Pro 23:29 ¶ Who hath woe? who hath sorrow? who hath contentions? who hath babbling? who hath wounds without cause? who hath redness of eyes?


Pro 23:30 They that tarry long at the wine; they that go to seek mixed wine.


Pro 23:31 Look not thou upon the wine when it is red, when it giveth his colour in the cup, [when] it moveth itself aright.


Pro 23:32 At the last it biteth like a serpent, and stingeth like an adder.


Pro 23:33 Thine eyes shall behold strange women, and thine heart shall utter perverse things.


Pro 23:34 Yea, thou shalt be as he that lieth down in the midst of the sea, or as he that lieth upon the top of a mast.

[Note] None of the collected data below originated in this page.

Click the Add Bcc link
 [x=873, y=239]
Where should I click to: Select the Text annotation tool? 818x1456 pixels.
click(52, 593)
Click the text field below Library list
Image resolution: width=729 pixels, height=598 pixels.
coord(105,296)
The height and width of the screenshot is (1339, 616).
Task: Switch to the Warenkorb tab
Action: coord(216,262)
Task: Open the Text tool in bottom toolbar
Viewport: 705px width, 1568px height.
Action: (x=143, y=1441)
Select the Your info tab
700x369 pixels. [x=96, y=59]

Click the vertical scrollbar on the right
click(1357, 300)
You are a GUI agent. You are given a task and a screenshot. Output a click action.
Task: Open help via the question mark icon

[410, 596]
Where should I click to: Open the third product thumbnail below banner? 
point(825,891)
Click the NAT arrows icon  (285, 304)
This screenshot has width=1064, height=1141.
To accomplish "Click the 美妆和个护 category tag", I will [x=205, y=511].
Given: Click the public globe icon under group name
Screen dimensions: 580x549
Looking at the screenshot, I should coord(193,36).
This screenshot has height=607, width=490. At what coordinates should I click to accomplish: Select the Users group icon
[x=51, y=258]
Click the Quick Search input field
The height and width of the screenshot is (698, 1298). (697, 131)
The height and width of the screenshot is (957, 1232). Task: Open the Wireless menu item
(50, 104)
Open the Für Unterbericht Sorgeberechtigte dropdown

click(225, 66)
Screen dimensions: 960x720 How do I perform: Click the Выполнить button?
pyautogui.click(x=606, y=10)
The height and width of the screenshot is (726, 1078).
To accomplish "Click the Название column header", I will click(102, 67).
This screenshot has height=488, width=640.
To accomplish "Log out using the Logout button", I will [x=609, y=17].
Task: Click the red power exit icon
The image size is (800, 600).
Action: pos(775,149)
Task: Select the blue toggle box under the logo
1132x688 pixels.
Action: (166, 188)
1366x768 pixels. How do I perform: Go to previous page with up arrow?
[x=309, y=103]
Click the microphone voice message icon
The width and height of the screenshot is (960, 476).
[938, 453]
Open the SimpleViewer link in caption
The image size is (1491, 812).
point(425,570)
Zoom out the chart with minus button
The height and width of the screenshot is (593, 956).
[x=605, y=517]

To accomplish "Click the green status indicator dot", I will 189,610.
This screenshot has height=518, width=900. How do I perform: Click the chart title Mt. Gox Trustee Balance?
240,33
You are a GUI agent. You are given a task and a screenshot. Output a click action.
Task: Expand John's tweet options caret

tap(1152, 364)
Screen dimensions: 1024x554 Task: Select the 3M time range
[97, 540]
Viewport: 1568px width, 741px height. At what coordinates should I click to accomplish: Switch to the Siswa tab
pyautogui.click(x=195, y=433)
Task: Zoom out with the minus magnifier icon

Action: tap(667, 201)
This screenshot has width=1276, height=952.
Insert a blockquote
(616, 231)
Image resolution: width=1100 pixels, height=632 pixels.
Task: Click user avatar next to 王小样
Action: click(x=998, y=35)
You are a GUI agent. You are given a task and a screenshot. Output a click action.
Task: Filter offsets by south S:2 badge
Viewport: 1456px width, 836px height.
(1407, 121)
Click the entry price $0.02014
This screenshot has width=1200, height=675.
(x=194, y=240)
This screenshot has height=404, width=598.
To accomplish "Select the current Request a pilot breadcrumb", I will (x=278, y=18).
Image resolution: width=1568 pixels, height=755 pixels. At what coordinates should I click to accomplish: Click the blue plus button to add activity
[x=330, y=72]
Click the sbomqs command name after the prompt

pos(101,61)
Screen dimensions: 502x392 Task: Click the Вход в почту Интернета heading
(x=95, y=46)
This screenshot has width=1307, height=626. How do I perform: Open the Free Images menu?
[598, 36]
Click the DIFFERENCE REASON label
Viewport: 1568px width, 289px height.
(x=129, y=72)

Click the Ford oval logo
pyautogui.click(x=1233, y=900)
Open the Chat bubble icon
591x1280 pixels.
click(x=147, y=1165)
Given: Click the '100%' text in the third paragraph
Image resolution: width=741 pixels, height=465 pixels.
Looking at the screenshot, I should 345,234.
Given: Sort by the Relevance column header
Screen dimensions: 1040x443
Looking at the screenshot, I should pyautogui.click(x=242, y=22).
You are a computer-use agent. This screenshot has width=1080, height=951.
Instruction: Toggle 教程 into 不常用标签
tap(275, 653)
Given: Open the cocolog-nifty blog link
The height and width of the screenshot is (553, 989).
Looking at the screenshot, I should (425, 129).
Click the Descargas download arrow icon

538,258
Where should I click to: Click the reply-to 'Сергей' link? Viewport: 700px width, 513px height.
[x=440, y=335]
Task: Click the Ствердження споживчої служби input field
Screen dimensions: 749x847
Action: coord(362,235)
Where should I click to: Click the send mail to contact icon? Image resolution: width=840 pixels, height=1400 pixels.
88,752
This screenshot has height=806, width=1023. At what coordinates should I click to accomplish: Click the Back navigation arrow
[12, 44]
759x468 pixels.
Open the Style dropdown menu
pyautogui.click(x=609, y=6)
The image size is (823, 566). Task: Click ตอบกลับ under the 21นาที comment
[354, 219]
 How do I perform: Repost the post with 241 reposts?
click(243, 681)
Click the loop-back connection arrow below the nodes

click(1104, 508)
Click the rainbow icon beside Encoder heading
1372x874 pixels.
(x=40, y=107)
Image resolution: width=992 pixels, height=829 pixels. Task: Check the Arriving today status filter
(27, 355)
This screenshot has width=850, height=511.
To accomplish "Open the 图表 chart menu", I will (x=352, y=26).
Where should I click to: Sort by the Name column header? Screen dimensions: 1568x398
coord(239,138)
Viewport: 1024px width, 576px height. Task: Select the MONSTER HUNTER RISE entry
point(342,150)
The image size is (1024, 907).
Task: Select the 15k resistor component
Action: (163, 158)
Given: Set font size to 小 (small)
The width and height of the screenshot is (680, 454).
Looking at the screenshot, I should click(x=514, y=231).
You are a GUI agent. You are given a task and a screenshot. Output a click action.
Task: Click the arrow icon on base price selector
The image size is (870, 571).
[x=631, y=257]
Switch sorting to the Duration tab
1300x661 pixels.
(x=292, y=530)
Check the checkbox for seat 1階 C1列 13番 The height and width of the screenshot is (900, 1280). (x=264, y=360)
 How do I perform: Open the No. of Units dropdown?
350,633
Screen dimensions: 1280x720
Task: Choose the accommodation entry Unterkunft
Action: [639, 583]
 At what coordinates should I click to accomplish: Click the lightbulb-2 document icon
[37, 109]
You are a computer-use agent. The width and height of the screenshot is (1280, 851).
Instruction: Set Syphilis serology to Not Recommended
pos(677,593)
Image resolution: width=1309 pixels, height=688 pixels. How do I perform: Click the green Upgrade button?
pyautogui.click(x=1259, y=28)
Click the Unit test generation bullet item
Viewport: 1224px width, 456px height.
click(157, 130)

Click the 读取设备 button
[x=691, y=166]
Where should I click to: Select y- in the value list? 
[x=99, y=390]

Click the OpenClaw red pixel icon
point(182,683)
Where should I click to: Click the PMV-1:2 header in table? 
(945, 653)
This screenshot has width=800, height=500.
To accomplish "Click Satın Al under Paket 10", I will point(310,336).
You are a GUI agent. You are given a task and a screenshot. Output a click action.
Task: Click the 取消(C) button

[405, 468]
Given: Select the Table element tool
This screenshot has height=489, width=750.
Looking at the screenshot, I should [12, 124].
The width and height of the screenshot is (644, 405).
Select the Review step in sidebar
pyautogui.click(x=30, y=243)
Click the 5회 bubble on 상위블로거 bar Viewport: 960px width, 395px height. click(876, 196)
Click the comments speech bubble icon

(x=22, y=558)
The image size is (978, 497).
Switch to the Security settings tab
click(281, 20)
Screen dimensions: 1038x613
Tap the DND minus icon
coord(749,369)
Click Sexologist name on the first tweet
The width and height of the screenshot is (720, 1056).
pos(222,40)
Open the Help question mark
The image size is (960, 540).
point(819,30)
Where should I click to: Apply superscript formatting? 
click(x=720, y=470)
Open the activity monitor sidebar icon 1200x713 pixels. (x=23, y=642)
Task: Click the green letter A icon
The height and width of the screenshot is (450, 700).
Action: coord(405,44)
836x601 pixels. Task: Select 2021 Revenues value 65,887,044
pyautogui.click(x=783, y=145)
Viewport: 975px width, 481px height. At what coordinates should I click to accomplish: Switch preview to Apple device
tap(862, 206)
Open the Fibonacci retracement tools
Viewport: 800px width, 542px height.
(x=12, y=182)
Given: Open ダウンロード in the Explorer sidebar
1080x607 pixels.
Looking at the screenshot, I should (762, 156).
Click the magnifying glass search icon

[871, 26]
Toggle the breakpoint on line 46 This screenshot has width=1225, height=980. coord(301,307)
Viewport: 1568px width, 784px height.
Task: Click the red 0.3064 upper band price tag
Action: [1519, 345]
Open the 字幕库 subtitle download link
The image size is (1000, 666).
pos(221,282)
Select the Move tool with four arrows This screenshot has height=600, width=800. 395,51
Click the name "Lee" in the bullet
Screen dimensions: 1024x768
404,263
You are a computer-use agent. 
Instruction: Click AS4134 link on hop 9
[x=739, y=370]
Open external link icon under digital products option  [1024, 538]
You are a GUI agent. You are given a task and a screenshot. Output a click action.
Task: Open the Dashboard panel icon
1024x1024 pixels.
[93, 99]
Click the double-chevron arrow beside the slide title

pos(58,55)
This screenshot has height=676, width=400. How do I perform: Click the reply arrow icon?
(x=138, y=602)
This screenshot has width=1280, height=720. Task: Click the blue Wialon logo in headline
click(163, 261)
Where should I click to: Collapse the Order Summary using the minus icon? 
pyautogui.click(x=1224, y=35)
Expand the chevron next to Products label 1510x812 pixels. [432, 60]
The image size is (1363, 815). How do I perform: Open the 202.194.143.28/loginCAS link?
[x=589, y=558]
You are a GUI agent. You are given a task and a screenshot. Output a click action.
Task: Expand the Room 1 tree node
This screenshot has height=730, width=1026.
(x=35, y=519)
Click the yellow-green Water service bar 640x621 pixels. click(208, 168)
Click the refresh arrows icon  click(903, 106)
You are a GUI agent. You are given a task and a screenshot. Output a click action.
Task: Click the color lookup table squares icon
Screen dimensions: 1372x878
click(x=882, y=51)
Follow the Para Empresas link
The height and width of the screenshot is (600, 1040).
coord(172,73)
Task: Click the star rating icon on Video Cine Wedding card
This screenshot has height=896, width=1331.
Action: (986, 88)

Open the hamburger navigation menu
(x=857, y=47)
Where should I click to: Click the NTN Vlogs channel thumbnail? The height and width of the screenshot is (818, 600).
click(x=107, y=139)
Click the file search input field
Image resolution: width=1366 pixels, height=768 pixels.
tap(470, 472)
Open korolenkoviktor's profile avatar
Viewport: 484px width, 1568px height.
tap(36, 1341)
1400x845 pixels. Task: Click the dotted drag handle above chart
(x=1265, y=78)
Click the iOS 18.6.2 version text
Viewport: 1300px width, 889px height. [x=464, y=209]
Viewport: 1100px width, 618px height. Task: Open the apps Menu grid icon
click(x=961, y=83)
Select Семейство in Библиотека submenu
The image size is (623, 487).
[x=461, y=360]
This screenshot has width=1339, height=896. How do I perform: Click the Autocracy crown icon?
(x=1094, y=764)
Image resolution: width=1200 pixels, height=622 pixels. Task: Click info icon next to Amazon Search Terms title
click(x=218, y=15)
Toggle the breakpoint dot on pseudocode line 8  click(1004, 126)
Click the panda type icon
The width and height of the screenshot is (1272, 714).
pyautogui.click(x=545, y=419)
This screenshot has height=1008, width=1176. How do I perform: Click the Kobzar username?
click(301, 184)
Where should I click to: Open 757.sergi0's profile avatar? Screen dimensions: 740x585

Pro 23:35 They have stricken me, [shalt thou say, and] I was not sick; they have beaten me, [and] I felt [it] not: when shall I awake? I will seek it yet again.

In admonishing about the dangers of drunkenness, Solomon described the desensitizing effect of alcohol.

Paul, in his epistles, as well as Peter, pleads with us to be "sober."

We are seeing many today who are insensitive because they are addicted to and drunk on many, many things, and not all of them chemical substances.

We need a general spirit of deliverance among us, to break the yokes of fleshly addictions that have us so drunken and desensitized that we are almost "past feeling."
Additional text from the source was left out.